El presidente del Consejo General de la Abogacía Española (CGAE), Salvador González, expresó ayer públicamente el apoyo de la profesión jurídica española al llamamiento realizado por la Unión Iberoamericana de Colegios y Agrupaciones de Abogados (UIBA) y la Federación Interamericana de Abogados (IABA) para que se respete la legalidad internacional y se restituya el Estado de derecho en Venezuela, tras los acontecimientos recientes en ese país caribeño.
González insistió en la importancia de defender los principios fundamentales del derecho, la protección de los derechos humanos y la independencia de las instituciones jurídicas como pilares para la recuperación de la normalidad democrática en Venezuela.
Las declaraciones se produjeron en el marco de la reunión que mantuvo en la sede del CGAE con el abogado venezolano Carlos J. Sarmiento Sosa, expresidente de la IABA, en un contexto tensado por las noticias relativas a la captura del presidente venezolano Nicolás Maduro por parte de Estados Unidos y su traslado a ese país para ser procesado.
En paralelo, González ha mantenido contactos y una reunión telemática con representantes de la UIBA, con quienes ha coincidido en expresar preocupación por la situación institucional en Venezuela.

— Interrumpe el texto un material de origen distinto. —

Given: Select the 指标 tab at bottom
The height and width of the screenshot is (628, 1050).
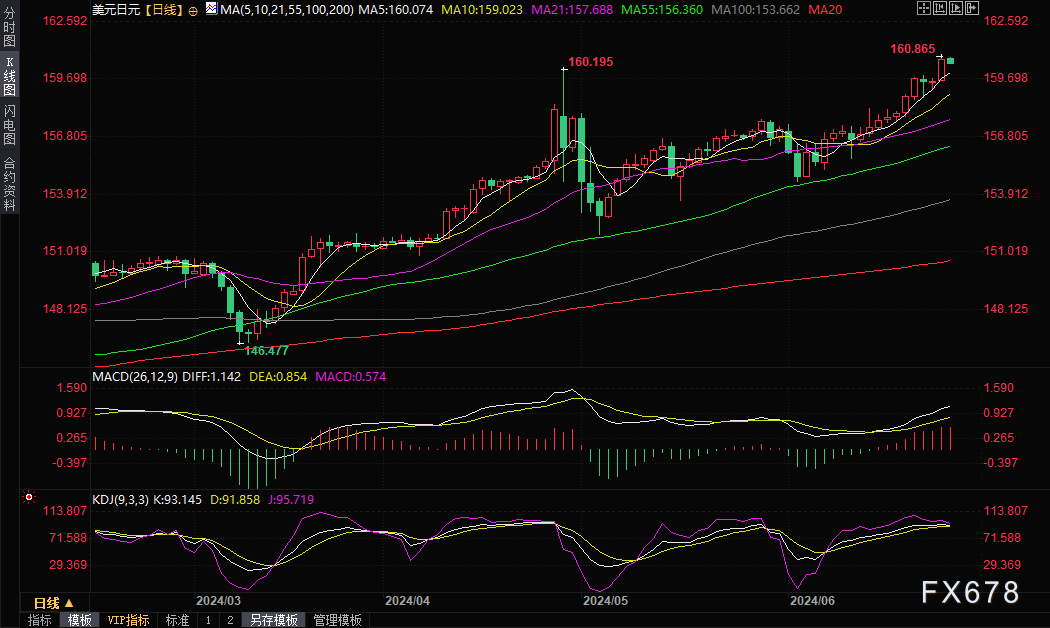Looking at the screenshot, I should tap(40, 620).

El CGAE ha suscrito expresamente los comunicados emitidos por la UIBA y por la IABA en los que se insta a que los actores políticos nacionales e internacionales respeten ―en todo momento― la legalidad vigente y se promueva la restauración del Estado de derecho en Venezuela.
Estas asociaciones de abogados han subrayado la necesidad de que cualquier proceso de transición política o institucional se rija por el respeto a las normas jurídicas, sin vulnerar los derechos humanos ni los principios del derecho internacional.

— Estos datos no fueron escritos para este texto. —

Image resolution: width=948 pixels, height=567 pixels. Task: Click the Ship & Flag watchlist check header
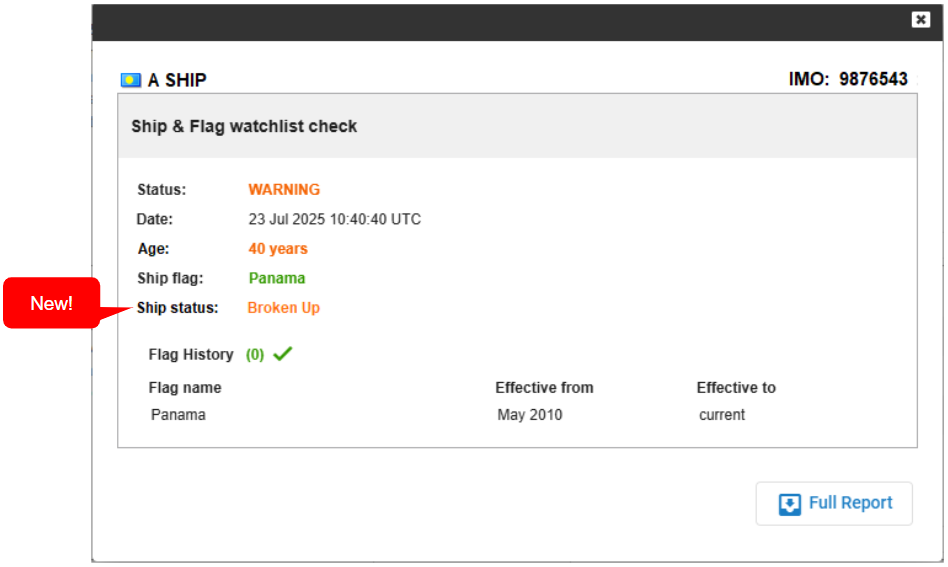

LIBERACIÓN DE LOS PRESOS POLÍTICOS
En su posicionamiento, la Abogacía Española ha señalado que la recuperación de la normalidad democrática en Venezuela pasa por garantizar el pleno respeto a los derechos humanos, la liberación de los presos políticos, y de forma muy especial de los abogados y abogadas detenidos o perseguidos por circunstancias vinculadas a su ejercicio profesional, así como por asegurar la independencia efectiva de todas las instituciones del Estado, incluido un poder judicial libre e independiente.
El pronunciamiento del CGAE se produce en un contexto en el que diversas organizaciones internacionales del ámbito jurídico han mostrado seria preocupación por los acontecimientos en Venezuela, al tiempo que varias entidades han abogado por soluciones pacíficas que respeten la soberanía del país y el marco del derecho internacional.
En este sentido, organismos como la International Bar Association (IBA) han publicado declaraciones en las que animan a que cualquier proceso de cambio político en Venezuela se lleve a cabo respetando la legalidad, los principios de la Carta de las Naciones Unidas y las normas del derecho internacional, incluso a pesar de las graves acusaciones y tensiones políticas que rodean el caso del presidente Maduro.
La declaración del CGAE no hace una valoración directa sobre la actuación de Estados Unidos ni sobre las imputaciones penales que pesan sobre el presidente Maduro, sino que se centra en las garantías jurídicas básicas y en el imperativo del respeto a los marcos normativos democráticos, así como en la urgente necesidad de fortalecer y restaurar el Estado de derecho en Venezuela como condición previa para cualquier diálogo político o institucional significativo.
Este posicionamiento del órgano que representa a un colectivo profesional formado por más de 250.000 abogados españoles y a los 83 colegios de la abogacía del país sitúa al CGAE dentro de los espacios profesionales que, a nivel internacional, abogan por la defensa clara y explícita de los valores fundamentales del derecho, la independencia judicial y el respeto de las libertades públicas, en contraposición a cualquier solución que pueda menoscabar la legalidad o los estándares internacionales que rigen las relaciones entre Estados.